(Text and element pointing records)
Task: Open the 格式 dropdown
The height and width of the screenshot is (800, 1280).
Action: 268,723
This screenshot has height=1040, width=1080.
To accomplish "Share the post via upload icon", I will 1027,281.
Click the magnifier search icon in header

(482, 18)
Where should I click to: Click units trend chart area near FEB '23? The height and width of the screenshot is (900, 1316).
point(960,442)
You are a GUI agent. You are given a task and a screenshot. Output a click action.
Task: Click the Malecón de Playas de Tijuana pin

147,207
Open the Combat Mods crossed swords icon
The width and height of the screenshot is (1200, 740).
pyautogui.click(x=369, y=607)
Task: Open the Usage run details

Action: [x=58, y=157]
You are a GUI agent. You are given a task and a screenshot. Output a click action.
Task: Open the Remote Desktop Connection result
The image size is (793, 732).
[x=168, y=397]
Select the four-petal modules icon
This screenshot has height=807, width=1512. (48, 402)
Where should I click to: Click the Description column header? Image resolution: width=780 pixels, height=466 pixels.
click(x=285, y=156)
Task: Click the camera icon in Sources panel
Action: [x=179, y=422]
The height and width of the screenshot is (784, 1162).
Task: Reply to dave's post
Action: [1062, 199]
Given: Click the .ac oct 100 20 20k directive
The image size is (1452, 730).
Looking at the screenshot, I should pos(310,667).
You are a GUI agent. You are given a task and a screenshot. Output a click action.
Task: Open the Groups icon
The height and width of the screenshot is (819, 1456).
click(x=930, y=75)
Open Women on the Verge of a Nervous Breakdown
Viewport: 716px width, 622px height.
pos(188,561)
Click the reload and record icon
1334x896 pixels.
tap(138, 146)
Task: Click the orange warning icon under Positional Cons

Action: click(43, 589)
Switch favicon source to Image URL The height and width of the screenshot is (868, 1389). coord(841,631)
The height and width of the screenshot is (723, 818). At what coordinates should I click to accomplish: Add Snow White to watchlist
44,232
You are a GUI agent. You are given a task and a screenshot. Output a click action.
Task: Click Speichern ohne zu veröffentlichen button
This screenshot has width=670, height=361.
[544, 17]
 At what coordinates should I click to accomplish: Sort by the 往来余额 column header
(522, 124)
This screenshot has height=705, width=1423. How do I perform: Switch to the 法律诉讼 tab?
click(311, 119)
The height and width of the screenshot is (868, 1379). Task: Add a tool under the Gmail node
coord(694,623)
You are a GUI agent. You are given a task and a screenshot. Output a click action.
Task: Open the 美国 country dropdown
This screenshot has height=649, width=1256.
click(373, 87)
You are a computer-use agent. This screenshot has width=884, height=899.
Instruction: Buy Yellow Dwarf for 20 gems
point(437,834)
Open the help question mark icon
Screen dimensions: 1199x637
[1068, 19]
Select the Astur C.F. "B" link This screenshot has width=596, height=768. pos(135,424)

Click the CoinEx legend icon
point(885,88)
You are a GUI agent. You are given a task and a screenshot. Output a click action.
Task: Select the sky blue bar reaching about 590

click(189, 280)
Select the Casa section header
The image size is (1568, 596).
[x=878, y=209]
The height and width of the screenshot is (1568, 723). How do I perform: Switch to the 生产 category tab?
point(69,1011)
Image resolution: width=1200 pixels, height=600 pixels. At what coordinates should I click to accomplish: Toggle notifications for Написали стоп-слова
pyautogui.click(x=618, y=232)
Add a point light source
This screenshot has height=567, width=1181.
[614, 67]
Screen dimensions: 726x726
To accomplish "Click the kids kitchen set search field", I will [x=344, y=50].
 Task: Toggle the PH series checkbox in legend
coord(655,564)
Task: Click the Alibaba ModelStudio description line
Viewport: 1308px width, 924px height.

Work to do
Reproduce every one of these rows word for word.

Solution for this problem
Task: Open the 格式 dropdown
The height and width of the screenshot is (800, 1280).
Action: 268,723
This screenshot has height=1040, width=1080.
To accomplish "Share the post via upload icon", I will 1027,281.
Click the magnifier search icon in header

(482, 18)
Where should I click to: Click units trend chart area near FEB '23? The height and width of the screenshot is (900, 1316).
point(960,442)
You are a GUI agent. You are given a task and a screenshot. Output a click action.
Task: Click the Malecón de Playas de Tijuana pin

147,207
Open the Combat Mods crossed swords icon
The width and height of the screenshot is (1200, 740).
pyautogui.click(x=369, y=607)
Task: Open the Usage run details

Action: [x=58, y=157]
You are a GUI agent. You are given a task and a screenshot. Output a click action.
Task: Open the Remote Desktop Connection result
The image size is (793, 732).
[x=168, y=397]
Select the four-petal modules icon
This screenshot has height=807, width=1512. (48, 402)
Where should I click to: Click the Description column header? Image resolution: width=780 pixels, height=466 pixels.
click(x=285, y=156)
Task: Click the camera icon in Sources panel
Action: [x=179, y=422]
The height and width of the screenshot is (784, 1162).
Task: Reply to dave's post
Action: [1062, 199]
Given: Click the .ac oct 100 20 20k directive
The image size is (1452, 730).
Looking at the screenshot, I should pos(310,667).
You are a GUI agent. You are given a task and a screenshot. Output a click action.
Task: Open the Groups icon
The height and width of the screenshot is (819, 1456).
click(x=930, y=75)
Open Women on the Verge of a Nervous Breakdown
Viewport: 716px width, 622px height.
pos(188,561)
Click the reload and record icon
1334x896 pixels.
tap(138, 146)
Task: Click the orange warning icon under Positional Cons

Action: click(43, 589)
Switch favicon source to Image URL The height and width of the screenshot is (868, 1389). coord(841,631)
The height and width of the screenshot is (723, 818). At what coordinates should I click to accomplish: Add Snow White to watchlist
44,232
You are a GUI agent. You are given a task and a screenshot. Output a click action.
Task: Click Speichern ohne zu veröffentlichen button
This screenshot has width=670, height=361.
[544, 17]
 At what coordinates should I click to accomplish: Sort by the 往来余额 column header
(522, 124)
This screenshot has height=705, width=1423. How do I perform: Switch to the 法律诉讼 tab?
click(311, 119)
The height and width of the screenshot is (868, 1379). Task: Add a tool under the Gmail node
coord(694,623)
You are a GUI agent. You are given a task and a screenshot. Output a click action.
Task: Open the 美国 country dropdown
This screenshot has height=649, width=1256.
click(373, 87)
You are a computer-use agent. This screenshot has width=884, height=899.
Instruction: Buy Yellow Dwarf for 20 gems
point(437,834)
Open the help question mark icon
Screen dimensions: 1199x637
[1068, 19]
Select the Astur C.F. "B" link This screenshot has width=596, height=768. pos(135,424)

Click the CoinEx legend icon
point(885,88)
You are a GUI agent. You are given a task and a screenshot. Output a click action.
Task: Select the sky blue bar reaching about 590

click(189, 280)
Select the Casa section header
The image size is (1568, 596).
[x=878, y=209]
The height and width of the screenshot is (1568, 723). How do I perform: Switch to the 生产 category tab?
point(69,1011)
Image resolution: width=1200 pixels, height=600 pixels. At what coordinates should I click to accomplish: Toggle notifications for Написали стоп-слова
pyautogui.click(x=618, y=232)
Add a point light source
This screenshot has height=567, width=1181.
[614, 67]
Screen dimensions: 726x726
To accomplish "Click the kids kitchen set search field", I will [x=344, y=50].
 Task: Toggle the PH series checkbox in legend
coord(655,564)
Task: Click the Alibaba ModelStudio description line
Viewport: 1308px width, 924px height.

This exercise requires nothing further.